I think part of it stems from the precarious situation I find myself in. The decision has been made - I will be retiring soon. I have done the research, had my questions answered and I feel comfortable that I can pull this off.
Of course I need a part time job to make it work but I think that is do-able. All I gotta do is pull the trigger.
The hesitation comes from the fact that I feel like this is the final roll of the dice. The final gamble, the last chance to DO something with my life.
I will not be content to collect SS and work part time. If that is all I do then I become an eternal loser.
What I expect from this final phase of my life is the chance to excite and discover myself. To shed the disingenuous persona I have worn for forty years and burst upon the scene as me.
Pure and unadulterated.
The prospect is daunting because I have not been able to do that - ever - in my entire life.
So I am dangling in between right now and believe me it is disconcerting. Especially at work, where it is worse in my head now more than ever before because I have an escape clause.
I go to work, climb into the meat grinder, come home in pieces, sleep myself back together and return to do it all over again. And the entire time I am in the store I have to fight the impulse to punch cases of wine, smash cases of booze, kick displays over, throw things around the store and drive my fist into peoples' faces.
Probably not a good state of mind for work in retail.
My brain is scrambled, Christmas cannot get in.
Until Tuesday night. Bill Murray saved me.
Randomly, I came across "A Very Murray Christmas" on Netlix.

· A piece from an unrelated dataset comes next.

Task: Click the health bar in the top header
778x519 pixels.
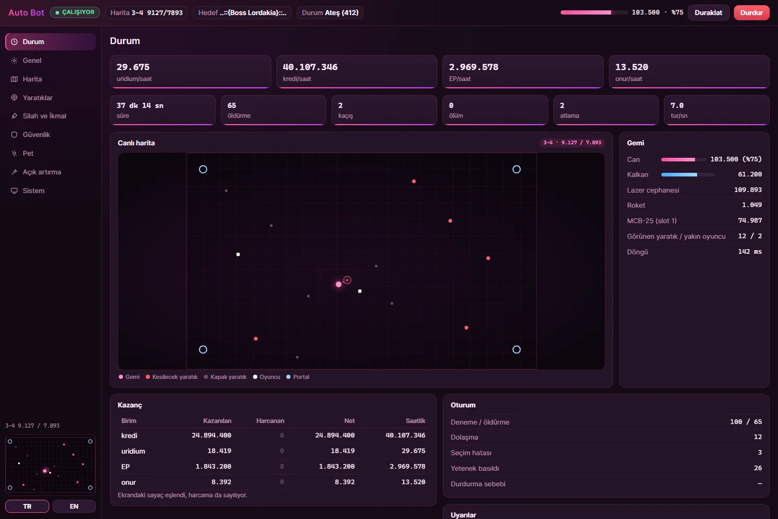Action: tap(594, 12)
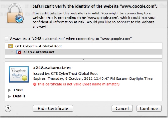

It is a quirky, inventive, comical, cooly original Christmas special starring Bill, along with Paul Shaffer, George Clooney, Miley Cyrus, Chris Rock, David Johansen, Amy Poehler and other younger personalities that I don't know but you crazy kids will recognize.
I loved it for it's uniquely skewed perspective. It is a different take on Christmas specials complete with a story, spoofs of typical specials, great music, and understated humor.
Please watch it immediately. It will add a fresh, new twist to your Christmas that, admit it, you sorely need.
It is only an hour long so you can watch it over and over again. Which I plan on doing.
It connected with me and instantaneously ignited Christmas feelings in my soul.
Wednesday morning I was called in to work on a day I was supposed to have off. I rushed through my scattered CD collection looking for all my Christmas CD's.
Insanely impatient as I am, I was piling CD's on the floor until I came across the Mariah Carey one. Happily listened to it last night on the ride home from HELL. Still have Elvis, B.B. King, Willie, Diana Ross and others waiting in the wings with their Christmas song offerings.
Christmas is here, baby.
Of course with Paul Shaffer involved in the Murray Christmas, the music is excellent. I especially dug "The Christmas Blues."
The one you really have to hear is "Santa Claus Wants Some Lovin'", featuring Bill Murray and George Clooney. It is hilarious.
You never know, baby - you never know.
I came home from work Tuesday night feeling nothing and ended up exploding into Christmas 2015 thanks to one Bill Murray.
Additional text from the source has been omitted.